With a nodal congestion management system combined with long-term transmission
planning at ERCOT and the commission, wind farms will site in areas of sufficient
transmission export capacity or pay substantial congestion fees if they decide
to locate in an area that is congested, greatly reducing the chances of a
wind farm getting financing to build in a congested area. Dr. Schubert estimates
the savings to end-use customers of electricity in ERCOT will amount to a
net present value of $80 million in the first five years after the effective
date of the rule, because nodal pricing for resources will encourage wind
farms to locate to places on the ERCOT grid other than McCamey.
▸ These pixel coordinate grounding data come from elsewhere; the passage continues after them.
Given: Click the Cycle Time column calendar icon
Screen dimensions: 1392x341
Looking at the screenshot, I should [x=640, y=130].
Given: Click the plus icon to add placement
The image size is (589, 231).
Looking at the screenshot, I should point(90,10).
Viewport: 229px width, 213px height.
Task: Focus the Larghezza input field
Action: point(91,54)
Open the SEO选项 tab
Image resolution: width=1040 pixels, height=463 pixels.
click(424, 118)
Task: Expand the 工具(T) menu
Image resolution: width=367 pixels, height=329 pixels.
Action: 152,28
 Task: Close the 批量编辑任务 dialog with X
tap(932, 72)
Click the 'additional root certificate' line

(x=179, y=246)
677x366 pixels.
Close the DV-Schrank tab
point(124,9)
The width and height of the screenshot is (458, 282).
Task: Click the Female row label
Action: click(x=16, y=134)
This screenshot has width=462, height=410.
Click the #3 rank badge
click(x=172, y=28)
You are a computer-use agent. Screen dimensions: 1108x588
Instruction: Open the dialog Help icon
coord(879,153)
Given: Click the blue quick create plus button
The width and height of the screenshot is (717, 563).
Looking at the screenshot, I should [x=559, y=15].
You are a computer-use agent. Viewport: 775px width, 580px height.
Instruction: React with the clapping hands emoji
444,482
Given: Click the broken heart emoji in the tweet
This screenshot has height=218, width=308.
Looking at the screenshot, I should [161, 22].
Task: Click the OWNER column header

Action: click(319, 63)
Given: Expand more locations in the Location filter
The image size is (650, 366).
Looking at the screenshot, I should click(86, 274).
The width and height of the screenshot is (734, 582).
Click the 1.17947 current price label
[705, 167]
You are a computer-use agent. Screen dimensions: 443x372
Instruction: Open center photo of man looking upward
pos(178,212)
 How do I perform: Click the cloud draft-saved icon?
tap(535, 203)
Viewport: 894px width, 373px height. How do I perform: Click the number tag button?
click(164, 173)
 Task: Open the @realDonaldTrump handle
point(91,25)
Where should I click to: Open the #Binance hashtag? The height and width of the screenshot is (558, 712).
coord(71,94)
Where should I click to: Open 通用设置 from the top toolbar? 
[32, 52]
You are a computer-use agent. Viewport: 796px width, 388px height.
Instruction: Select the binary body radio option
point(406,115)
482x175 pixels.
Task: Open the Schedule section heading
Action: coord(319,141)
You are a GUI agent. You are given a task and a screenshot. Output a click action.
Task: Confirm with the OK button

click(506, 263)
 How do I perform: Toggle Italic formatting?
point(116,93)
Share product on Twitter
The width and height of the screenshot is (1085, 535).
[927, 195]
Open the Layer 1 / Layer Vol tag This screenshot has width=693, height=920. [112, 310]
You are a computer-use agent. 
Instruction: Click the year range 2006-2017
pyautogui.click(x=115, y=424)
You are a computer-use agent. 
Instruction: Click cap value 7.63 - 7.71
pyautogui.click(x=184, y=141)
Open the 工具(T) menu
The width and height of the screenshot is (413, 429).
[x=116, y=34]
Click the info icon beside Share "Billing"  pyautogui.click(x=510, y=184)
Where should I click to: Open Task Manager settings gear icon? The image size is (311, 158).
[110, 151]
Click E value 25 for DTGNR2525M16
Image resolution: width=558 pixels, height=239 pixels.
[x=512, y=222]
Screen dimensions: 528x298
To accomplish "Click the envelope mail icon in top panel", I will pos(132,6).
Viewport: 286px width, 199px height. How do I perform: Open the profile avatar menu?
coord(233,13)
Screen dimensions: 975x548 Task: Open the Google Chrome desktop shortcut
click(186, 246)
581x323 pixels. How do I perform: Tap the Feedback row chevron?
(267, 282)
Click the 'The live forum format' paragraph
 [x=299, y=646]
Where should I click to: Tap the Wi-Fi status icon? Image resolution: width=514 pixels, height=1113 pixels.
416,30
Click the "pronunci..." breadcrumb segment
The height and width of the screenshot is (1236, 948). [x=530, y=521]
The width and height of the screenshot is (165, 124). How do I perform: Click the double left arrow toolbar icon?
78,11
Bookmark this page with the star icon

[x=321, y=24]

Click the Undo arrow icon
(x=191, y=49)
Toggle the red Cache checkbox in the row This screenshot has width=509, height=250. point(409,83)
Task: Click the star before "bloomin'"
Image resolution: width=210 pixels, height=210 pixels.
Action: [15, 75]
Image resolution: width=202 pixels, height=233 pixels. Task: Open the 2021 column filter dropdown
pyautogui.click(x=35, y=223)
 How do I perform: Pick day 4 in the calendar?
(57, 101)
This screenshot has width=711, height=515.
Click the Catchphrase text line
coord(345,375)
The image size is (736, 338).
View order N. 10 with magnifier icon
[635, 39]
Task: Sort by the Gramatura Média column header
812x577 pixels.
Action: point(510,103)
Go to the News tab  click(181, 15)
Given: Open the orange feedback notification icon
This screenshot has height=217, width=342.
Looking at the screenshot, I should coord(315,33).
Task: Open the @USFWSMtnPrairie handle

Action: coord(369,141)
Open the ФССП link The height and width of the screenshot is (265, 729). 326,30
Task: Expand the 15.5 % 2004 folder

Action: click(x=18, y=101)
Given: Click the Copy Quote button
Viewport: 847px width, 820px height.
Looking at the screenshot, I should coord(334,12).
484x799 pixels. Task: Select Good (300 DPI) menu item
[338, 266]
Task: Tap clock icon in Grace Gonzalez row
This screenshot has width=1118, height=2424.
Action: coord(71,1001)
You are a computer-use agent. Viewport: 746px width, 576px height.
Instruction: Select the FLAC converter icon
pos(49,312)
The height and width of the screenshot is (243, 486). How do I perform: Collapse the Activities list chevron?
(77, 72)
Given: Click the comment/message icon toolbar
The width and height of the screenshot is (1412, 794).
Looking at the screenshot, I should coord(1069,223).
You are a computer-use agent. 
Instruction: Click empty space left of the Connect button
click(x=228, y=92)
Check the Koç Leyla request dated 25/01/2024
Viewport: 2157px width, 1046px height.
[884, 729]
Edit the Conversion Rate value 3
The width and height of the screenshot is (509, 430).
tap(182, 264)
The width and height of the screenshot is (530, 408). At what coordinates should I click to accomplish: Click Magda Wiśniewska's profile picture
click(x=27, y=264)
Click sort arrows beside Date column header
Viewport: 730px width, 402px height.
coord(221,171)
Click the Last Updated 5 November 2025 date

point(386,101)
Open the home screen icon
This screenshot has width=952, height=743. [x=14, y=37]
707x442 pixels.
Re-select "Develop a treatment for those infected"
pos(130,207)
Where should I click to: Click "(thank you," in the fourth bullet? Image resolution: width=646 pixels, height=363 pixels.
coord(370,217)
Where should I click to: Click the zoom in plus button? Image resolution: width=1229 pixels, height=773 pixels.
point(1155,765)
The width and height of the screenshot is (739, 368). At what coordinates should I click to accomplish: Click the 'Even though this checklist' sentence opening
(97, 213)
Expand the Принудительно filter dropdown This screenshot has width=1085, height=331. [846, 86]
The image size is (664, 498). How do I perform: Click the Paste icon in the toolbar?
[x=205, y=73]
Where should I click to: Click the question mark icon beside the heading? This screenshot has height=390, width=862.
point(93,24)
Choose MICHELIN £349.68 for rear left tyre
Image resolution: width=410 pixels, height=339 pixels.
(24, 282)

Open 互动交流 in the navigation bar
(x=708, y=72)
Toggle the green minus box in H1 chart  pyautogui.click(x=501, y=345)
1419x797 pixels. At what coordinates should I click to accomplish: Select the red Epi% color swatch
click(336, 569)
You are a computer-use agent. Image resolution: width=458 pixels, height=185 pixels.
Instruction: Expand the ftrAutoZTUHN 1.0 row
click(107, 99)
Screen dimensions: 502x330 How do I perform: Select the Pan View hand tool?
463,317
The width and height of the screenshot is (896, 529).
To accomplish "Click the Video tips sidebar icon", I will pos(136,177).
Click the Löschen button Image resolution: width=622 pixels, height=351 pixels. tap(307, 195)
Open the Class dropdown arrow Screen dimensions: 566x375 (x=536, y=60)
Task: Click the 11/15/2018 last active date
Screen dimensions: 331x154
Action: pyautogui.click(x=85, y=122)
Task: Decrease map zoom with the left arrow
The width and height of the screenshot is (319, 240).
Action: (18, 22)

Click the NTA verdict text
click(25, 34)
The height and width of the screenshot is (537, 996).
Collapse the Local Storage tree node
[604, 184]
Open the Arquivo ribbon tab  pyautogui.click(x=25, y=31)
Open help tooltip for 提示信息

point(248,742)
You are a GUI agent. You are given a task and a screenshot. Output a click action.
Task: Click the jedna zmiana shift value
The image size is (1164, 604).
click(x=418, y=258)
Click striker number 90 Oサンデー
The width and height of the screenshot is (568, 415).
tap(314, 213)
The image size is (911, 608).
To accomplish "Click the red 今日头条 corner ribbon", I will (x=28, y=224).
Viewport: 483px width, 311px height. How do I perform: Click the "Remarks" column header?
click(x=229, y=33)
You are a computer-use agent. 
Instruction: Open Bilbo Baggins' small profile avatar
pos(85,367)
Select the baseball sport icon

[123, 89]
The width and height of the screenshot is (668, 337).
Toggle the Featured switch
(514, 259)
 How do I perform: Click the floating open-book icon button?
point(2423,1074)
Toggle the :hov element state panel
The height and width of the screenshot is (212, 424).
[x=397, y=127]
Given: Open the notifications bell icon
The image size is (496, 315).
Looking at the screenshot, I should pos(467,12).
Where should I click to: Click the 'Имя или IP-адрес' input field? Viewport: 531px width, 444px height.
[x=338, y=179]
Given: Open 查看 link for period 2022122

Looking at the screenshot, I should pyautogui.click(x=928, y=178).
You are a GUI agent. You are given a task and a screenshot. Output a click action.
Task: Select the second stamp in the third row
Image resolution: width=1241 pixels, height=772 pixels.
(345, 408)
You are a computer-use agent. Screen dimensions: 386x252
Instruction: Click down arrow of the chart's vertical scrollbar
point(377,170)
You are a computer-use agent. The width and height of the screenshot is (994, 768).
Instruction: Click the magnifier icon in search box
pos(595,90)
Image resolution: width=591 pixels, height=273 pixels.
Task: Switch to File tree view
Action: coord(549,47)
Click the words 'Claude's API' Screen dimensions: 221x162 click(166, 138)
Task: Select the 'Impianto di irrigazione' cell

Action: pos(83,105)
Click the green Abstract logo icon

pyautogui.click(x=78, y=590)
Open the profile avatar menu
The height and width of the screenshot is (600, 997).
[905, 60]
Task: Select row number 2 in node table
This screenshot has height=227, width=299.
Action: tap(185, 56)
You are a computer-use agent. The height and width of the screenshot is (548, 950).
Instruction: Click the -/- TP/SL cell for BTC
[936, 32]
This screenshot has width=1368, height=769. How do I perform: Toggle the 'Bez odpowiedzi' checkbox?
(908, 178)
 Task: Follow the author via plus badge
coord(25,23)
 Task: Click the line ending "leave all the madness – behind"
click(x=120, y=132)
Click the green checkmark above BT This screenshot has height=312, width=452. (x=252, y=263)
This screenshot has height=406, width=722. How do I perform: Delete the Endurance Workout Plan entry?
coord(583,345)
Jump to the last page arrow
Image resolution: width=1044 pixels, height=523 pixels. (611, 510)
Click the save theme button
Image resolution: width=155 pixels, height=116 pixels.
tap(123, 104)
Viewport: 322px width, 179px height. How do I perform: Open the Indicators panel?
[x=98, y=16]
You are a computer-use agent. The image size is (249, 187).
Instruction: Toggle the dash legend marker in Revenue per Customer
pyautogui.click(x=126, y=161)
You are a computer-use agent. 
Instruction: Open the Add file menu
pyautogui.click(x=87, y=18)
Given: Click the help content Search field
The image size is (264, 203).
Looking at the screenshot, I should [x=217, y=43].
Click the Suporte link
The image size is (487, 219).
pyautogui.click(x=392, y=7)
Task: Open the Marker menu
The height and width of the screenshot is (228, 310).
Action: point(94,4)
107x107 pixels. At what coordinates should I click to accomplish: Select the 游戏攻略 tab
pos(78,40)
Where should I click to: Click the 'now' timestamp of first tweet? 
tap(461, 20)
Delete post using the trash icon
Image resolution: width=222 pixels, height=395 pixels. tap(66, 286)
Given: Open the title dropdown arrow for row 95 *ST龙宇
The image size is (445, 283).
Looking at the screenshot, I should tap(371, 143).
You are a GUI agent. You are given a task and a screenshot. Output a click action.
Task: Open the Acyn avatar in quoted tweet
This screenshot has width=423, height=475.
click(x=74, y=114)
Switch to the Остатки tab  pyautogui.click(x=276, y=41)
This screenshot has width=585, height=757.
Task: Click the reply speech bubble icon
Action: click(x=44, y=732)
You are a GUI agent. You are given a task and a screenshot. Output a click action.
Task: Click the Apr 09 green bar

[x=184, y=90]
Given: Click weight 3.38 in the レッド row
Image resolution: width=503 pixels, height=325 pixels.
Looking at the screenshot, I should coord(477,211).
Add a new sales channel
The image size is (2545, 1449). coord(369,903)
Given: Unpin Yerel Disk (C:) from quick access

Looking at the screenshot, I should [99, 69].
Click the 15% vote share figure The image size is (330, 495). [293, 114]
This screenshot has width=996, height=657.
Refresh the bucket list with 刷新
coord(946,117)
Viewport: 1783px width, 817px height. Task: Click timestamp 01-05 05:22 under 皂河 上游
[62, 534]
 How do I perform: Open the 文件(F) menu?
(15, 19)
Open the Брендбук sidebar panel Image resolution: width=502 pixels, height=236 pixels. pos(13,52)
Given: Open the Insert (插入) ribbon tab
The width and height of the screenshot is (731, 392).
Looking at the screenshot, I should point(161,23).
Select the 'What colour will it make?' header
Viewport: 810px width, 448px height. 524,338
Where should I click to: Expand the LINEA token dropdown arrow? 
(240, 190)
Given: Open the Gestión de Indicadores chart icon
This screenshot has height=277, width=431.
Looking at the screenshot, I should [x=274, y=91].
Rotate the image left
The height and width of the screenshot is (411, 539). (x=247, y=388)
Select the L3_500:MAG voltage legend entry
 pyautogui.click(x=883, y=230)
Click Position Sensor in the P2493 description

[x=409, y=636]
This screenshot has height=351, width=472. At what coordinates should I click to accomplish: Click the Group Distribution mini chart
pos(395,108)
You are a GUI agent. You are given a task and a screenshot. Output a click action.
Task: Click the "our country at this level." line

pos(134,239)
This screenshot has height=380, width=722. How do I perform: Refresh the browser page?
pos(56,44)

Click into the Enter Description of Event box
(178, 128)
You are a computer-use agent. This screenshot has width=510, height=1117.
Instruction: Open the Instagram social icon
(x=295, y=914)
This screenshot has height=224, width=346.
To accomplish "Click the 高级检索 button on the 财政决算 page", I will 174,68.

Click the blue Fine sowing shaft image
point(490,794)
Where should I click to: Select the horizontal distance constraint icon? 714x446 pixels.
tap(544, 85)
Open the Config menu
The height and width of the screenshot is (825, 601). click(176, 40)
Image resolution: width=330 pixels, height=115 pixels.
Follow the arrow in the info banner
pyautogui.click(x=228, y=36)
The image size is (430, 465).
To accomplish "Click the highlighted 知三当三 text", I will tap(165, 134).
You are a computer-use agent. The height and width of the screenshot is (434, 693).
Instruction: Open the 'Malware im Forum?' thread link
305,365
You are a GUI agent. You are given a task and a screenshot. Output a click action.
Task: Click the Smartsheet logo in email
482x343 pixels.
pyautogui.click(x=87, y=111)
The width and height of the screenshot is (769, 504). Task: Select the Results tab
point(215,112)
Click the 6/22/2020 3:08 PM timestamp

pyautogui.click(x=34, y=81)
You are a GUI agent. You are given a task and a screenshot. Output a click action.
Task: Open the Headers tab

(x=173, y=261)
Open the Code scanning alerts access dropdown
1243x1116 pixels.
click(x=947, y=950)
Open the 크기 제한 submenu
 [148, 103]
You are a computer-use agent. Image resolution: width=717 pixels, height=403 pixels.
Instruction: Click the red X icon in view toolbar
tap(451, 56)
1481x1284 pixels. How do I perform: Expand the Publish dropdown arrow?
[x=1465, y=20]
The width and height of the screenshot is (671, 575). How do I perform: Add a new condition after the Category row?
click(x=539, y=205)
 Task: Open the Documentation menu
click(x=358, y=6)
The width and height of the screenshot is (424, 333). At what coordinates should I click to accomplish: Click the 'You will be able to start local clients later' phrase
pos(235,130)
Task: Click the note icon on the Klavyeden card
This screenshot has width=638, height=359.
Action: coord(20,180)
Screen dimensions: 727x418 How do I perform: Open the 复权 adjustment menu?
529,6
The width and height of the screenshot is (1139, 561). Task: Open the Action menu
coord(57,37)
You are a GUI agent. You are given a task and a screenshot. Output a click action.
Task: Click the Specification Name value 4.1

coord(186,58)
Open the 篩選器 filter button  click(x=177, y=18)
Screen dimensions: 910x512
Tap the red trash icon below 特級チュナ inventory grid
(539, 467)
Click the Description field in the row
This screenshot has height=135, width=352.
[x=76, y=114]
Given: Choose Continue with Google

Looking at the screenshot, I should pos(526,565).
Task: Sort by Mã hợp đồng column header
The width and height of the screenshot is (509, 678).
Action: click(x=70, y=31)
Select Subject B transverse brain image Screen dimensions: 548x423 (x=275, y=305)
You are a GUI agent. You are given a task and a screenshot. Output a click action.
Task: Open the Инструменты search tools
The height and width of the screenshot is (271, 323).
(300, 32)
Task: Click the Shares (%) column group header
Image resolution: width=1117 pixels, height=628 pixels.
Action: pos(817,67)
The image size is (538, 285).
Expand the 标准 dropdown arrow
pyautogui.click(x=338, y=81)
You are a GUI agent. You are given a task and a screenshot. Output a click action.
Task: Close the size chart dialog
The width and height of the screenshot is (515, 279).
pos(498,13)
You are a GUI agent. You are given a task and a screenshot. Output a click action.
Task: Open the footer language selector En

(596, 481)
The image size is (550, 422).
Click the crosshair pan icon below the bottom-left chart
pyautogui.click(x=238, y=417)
For the first five years after the effective date of the rule, Dr. Schubert
estimates the net present value of the quantified benefits of converting to
a Texas Nodal market design ranges from $155 million to $195 million in reduced
uplift of local congestion costs and reduced transmission construction. For
the first ten years after the effective date of the rule, Dr. Schubert estimates
that the net present value of the quantified benefits of converting to a Texas
Nodal market design ranges from $320 million to $445 million. Other benefits
not quantified here include a greater range of new supply resources more efficiently
interconnected with the ERCOT grid such as distributed generation and demand-side
resources as well as increased efficiency in real-time operational dispatch
of resources in ERCOT.
Dr. Schubert has determined that for each year of the first five years
that the rule will be in effect, there will be economic costs to entities
that are required to comply with the rule. These costs are associated with
modification of software used in the ERCOT wholesale market and changes in
certain business practices, which are likely to vary from business to business.
As part of this proceeding, Staff asked two qualified scheduling entities
(QSEs) to estimate the economic impact on their businesses of having ERCOT
implement a nodal congestion management system. The estimated costs, which
involved upgrades in their software and communications infrastructure as well
as changed businesses practices, were filed in August 2002 as part of this
proceeding. The overall costs of implementing a nodal system was disputed
by stakeholders, but based on experience in other jurisdictions and these
estimated QSE costs, Dr. Schubert concludes that the net present value of
the costs to be between $130 million and $140 million for all entities required
to comply with the rule in the first five years of the implementation of this
rule. Dr. Schubert also estimates that the net present value of the costs
to be between $255 million to $265 million in the first ten years of implementation
of this rule. Dr. Schubert developed these estimates by taking ERCOT's estimate
of $50 million to revise its software stated in its filing of April 18, 2003
and the estimates of QSE conversion costs (both initial implementation and
increases in operation and maintenance expenses) listed in filings by the
Lower Colorado River Authority and Reliant Resources filed in August 2002.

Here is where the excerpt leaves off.